#### AIM OF THE EXERCISE
Could you quote each of these records word for word?

#### DATASET EXTRACT
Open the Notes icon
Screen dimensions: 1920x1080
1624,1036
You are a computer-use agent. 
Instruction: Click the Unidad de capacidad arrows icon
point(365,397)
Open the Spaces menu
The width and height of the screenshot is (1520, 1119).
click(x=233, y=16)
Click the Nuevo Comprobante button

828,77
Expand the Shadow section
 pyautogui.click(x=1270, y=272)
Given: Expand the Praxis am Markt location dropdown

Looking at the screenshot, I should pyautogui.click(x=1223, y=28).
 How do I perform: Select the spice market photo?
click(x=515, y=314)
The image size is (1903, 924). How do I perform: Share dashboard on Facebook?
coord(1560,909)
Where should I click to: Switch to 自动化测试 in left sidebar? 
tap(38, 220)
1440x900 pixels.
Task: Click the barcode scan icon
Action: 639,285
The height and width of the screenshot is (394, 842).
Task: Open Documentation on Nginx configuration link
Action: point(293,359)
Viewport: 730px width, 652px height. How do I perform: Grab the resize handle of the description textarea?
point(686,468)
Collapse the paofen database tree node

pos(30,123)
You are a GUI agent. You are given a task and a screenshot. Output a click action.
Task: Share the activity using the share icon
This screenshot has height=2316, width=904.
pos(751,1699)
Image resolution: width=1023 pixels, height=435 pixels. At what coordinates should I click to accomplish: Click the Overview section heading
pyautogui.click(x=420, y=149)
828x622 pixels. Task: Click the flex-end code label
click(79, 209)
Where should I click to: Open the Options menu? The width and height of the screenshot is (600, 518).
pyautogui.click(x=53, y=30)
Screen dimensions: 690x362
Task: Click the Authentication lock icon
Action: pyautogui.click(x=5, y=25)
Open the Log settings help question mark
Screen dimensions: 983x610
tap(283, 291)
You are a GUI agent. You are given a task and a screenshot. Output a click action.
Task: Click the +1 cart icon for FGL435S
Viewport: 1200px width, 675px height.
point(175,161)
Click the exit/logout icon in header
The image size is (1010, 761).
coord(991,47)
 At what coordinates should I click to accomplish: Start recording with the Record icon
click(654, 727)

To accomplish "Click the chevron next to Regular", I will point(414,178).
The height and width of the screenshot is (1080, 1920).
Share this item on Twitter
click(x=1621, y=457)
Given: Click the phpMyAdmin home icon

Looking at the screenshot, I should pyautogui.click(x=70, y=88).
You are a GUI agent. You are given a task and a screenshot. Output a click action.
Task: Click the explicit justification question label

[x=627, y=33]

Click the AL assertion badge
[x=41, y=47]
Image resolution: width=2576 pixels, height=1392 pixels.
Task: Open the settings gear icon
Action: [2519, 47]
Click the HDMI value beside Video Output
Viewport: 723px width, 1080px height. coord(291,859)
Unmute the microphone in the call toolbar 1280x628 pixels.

#### CORRECT RESPONSE
Open the Notes icon
Screen dimensions: 1920x1080
1624,1036
You are a computer-use agent. 
Instruction: Click the Unidad de capacidad arrows icon
point(365,397)
Open the Spaces menu
The width and height of the screenshot is (1520, 1119).
click(x=233, y=16)
Click the Nuevo Comprobante button

828,77
Expand the Shadow section
 pyautogui.click(x=1270, y=272)
Given: Expand the Praxis am Markt location dropdown

Looking at the screenshot, I should pyautogui.click(x=1223, y=28).
 How do I perform: Select the spice market photo?
click(x=515, y=314)
The image size is (1903, 924). How do I perform: Share dashboard on Facebook?
coord(1560,909)
Where should I click to: Switch to 自动化测试 in left sidebar? 
tap(38, 220)
1440x900 pixels.
Task: Click the barcode scan icon
Action: 639,285
The height and width of the screenshot is (394, 842).
Task: Open Documentation on Nginx configuration link
Action: point(293,359)
Viewport: 730px width, 652px height. How do I perform: Grab the resize handle of the description textarea?
point(686,468)
Collapse the paofen database tree node

pos(30,123)
You are a GUI agent. You are given a task and a screenshot. Output a click action.
Task: Share the activity using the share icon
This screenshot has height=2316, width=904.
pos(751,1699)
Image resolution: width=1023 pixels, height=435 pixels. At what coordinates should I click to accomplish: Click the Overview section heading
pyautogui.click(x=420, y=149)
828x622 pixels. Task: Click the flex-end code label
click(79, 209)
Where should I click to: Open the Options menu? The width and height of the screenshot is (600, 518).
pyautogui.click(x=53, y=30)
Screen dimensions: 690x362
Task: Click the Authentication lock icon
Action: pyautogui.click(x=5, y=25)
Open the Log settings help question mark
Screen dimensions: 983x610
tap(283, 291)
You are a GUI agent. You are given a task and a screenshot. Output a click action.
Task: Click the +1 cart icon for FGL435S
Viewport: 1200px width, 675px height.
point(175,161)
Click the exit/logout icon in header
The image size is (1010, 761).
coord(991,47)
 At what coordinates should I click to accomplish: Start recording with the Record icon
click(654, 727)

To accomplish "Click the chevron next to Regular", I will point(414,178).
The height and width of the screenshot is (1080, 1920).
Share this item on Twitter
click(x=1621, y=457)
Given: Click the phpMyAdmin home icon

Looking at the screenshot, I should pyautogui.click(x=70, y=88).
You are a GUI agent. You are given a task and a screenshot. Output a click action.
Task: Click the explicit justification question label

[x=627, y=33]

Click the AL assertion badge
[x=41, y=47]
Image resolution: width=2576 pixels, height=1392 pixels.
Task: Open the settings gear icon
Action: [2519, 47]
Click the HDMI value beside Video Output
Viewport: 723px width, 1080px height. coord(291,859)
Unmute the microphone in the call toolbar 1280x628 pixels.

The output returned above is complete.